¿Yema de huevo duro en el pene?
No, no es una parafilia y tampoco es que viviera una aventura gastronómica-festiva con una estudiante de cocina. Más bien, es el reflejo fiel de la falta de educación sexual de los años 80 en este país. Tras la clase de Ciencias Naturales del quinto curso de la E.G.B. (solíamos decir: «la semana que viene nos enseñarán a follar»), nadie se molestaba demasiado en indicarnos cuáles eran los métodos más eficaces para mantener el pene limpio.
Evidentemente, ser alumno de un colegio de curas era sinónimo de que todo era pecado. Como decía el director: «te la tocas para mear y con la hojita parroquial, el resto de tocamientos te lleva directamente al infierno». Tras 12 años bajo semejante yugo, cuando llegué a la universidad se me abrieron las puertas del cielo para conocer a mujeres que no estuvieran encerradas en semejante burbuja.
Así fue. Hice la carrera en una ciudad vecina y, como sigue siendo habitual, no tenía demasiado dinero para comer fuera de casa a diario. La opción más económica era pedirse un bocata en un almacén situado a pocos metros de la escuela de enfermería. Allí me sentaba a comer al solecito y aparecían grupos de enfermeras que hacían exactamente lo mismo que yo. Una de ellas se solía mantener un tanto apartada del resto y como yo tampoco era muy sociable, no tardamos en congeniar. Por suerte, ella tenía piso en aquella ciudad y rara era la tarde que no íbamos allí a tomar café, o a charlar. De esto a lo que te imaginas hay solo un paso, pero la primera vez me pasó algo que todavía recuerdo.
Tras los besos de rigor, llegó el momento de quitarnos la parte de arriba y de seguir con el tema. Fue cuando ella me quitó los pantalones y los slips cuando me dijo que si me lavaba bien ahí abajo. Le dije que a diario, y me respondió: «he dicho si te lavas BIEN, no si te lavas nada más». Le comenté que no necesitaba operarme de fimosis y que la piel bajaba bien y ella me dijo: «ya lo veo, pero ¿qué me dices de la yema del huevo duro?». Había comido la noche anterior huevo duro y juro que pensé que se me había caído un trozo dentro de los slips o algo. Ella misma me enseñó una especie de piedra con el mismo color que una yema de huevo duro y yo no sabía de dónde había salido.
Fue entonces cuando me explicó que el esmegma se acumula entre el prepucio y el glande. Que si no lo lavaba a diario, se convertía en una pasta similar al requesón y que si pasaba mucho tiempo, el propio cuerpo lo iba limpiando y formando unas pequeñas piedras de color amarillento que terminaban saliendo por el prepucio. De no limpiarse bien el pene, podría desarrollar mal olor, balanitis y varias dolencias más. Me quería morir de la vergüenza y ella me dijo: «no pasa nada, te demuestro cómo se hace».

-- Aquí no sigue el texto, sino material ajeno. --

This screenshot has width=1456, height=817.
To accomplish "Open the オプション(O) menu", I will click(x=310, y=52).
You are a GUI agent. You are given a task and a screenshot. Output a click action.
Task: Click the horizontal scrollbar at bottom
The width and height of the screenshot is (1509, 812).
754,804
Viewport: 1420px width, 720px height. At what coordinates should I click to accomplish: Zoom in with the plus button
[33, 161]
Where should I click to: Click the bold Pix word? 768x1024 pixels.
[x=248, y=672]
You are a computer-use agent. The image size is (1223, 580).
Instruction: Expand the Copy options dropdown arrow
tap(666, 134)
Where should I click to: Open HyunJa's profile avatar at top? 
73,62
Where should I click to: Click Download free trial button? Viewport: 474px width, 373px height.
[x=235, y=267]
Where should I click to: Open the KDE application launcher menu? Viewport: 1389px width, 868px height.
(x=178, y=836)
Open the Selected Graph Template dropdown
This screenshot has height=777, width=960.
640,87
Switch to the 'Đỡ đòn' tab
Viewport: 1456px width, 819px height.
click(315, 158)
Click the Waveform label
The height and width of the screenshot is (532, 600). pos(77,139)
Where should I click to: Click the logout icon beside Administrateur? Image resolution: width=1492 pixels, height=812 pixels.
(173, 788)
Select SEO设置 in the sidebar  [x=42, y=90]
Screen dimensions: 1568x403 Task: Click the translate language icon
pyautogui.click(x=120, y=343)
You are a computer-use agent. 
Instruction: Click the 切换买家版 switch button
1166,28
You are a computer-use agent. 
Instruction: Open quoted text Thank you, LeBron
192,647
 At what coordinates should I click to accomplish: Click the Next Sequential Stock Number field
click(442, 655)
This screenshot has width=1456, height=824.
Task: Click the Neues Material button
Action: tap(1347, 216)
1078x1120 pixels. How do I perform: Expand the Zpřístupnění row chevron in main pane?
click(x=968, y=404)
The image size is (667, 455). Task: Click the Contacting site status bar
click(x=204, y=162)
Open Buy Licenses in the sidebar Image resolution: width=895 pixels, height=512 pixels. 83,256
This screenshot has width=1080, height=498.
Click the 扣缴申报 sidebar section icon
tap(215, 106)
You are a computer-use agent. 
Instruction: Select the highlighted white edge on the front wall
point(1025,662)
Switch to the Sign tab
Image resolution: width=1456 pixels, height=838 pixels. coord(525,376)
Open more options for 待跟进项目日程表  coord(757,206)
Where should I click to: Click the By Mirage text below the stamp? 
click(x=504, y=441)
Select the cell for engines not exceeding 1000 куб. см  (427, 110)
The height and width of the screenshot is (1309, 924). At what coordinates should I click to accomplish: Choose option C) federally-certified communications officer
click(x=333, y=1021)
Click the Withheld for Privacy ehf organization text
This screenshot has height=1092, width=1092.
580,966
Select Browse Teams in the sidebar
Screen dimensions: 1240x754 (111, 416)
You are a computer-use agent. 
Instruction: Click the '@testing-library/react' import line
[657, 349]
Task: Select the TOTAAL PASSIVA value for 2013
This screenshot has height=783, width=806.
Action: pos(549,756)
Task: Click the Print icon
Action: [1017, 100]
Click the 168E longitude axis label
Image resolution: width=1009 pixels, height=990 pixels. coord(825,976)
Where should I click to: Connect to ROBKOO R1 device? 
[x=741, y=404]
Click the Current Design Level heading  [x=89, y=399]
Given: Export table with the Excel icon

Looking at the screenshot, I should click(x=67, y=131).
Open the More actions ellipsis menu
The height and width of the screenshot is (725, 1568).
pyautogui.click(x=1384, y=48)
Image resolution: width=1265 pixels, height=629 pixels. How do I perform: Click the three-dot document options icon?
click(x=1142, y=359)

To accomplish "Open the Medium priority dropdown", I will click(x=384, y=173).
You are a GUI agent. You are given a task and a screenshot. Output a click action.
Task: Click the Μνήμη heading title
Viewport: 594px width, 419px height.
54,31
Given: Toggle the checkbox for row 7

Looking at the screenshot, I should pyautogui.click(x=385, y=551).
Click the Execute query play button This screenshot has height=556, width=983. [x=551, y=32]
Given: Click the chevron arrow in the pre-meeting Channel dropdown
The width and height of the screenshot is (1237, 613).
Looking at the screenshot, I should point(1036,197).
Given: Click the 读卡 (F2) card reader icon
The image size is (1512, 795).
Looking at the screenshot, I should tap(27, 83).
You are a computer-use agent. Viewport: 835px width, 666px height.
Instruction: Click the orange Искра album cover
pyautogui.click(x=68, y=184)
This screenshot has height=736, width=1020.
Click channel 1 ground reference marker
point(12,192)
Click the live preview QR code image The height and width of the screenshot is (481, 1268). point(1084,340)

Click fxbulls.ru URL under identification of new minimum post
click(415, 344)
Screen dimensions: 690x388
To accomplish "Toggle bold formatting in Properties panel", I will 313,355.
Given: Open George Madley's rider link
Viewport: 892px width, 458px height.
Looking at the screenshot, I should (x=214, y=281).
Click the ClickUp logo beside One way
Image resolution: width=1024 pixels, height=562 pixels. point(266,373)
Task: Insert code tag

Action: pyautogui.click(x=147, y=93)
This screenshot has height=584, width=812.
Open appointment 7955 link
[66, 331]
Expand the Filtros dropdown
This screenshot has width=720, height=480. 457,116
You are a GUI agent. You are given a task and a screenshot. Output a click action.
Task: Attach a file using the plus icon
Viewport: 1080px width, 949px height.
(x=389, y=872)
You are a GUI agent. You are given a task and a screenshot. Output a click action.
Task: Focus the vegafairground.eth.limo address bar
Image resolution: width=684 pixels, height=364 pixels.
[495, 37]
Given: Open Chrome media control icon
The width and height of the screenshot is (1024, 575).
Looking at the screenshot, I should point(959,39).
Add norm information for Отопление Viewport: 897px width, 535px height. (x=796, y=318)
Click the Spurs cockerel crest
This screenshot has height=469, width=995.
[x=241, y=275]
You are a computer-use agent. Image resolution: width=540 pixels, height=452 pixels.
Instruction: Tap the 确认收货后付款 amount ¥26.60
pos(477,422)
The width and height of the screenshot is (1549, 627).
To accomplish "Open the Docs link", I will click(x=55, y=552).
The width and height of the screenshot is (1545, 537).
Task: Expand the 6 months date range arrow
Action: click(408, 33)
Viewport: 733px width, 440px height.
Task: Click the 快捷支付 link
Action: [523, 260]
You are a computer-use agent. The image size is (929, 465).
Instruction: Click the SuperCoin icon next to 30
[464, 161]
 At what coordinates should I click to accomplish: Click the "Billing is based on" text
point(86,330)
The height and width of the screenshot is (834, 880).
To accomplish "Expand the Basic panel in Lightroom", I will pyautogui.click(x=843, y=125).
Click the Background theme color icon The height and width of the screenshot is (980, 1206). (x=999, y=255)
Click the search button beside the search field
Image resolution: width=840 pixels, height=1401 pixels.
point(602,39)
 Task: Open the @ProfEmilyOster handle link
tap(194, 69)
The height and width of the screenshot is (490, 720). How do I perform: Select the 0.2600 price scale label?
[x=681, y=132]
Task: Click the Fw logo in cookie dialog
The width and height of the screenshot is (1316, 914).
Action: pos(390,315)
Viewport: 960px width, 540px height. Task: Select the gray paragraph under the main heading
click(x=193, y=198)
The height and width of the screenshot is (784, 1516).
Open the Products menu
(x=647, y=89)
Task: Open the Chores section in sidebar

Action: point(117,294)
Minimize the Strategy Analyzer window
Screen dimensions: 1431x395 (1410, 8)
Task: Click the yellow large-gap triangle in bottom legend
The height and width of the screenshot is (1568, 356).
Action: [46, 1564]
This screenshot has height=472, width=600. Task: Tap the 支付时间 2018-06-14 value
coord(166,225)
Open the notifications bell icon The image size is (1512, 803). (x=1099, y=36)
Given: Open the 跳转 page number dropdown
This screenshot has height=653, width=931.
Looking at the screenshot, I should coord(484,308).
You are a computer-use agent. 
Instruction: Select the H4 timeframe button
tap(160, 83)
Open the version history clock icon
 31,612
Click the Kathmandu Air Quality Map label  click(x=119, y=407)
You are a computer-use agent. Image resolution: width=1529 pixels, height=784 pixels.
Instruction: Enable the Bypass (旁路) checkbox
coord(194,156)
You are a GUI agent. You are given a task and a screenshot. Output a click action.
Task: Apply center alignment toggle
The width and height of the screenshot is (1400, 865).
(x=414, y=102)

He de reconocer que mientras me iba explicando los pasos aquello fue de lo más aséptico, nunca mejor dicho. De hecho, al echar la piel para atrás me dio casi una clase teórica de lo que había allí. Cuando esperaba que me dijera «y ahora te vas a tu casa a lavarte y olvídate de mí», me dijo «y ahora que está totalmente limpio, vamos a terminar lo que empezamos». Fue increíble e incluso repetimos en alguna ocasión antes de tomar caminos separados. Jamás le agradecí lo suficiente que mirase tanto por mi salud. Eso sí, en los siguientes encuentros siempre revisaba que todo estuviera bien limpio…y lo estaba.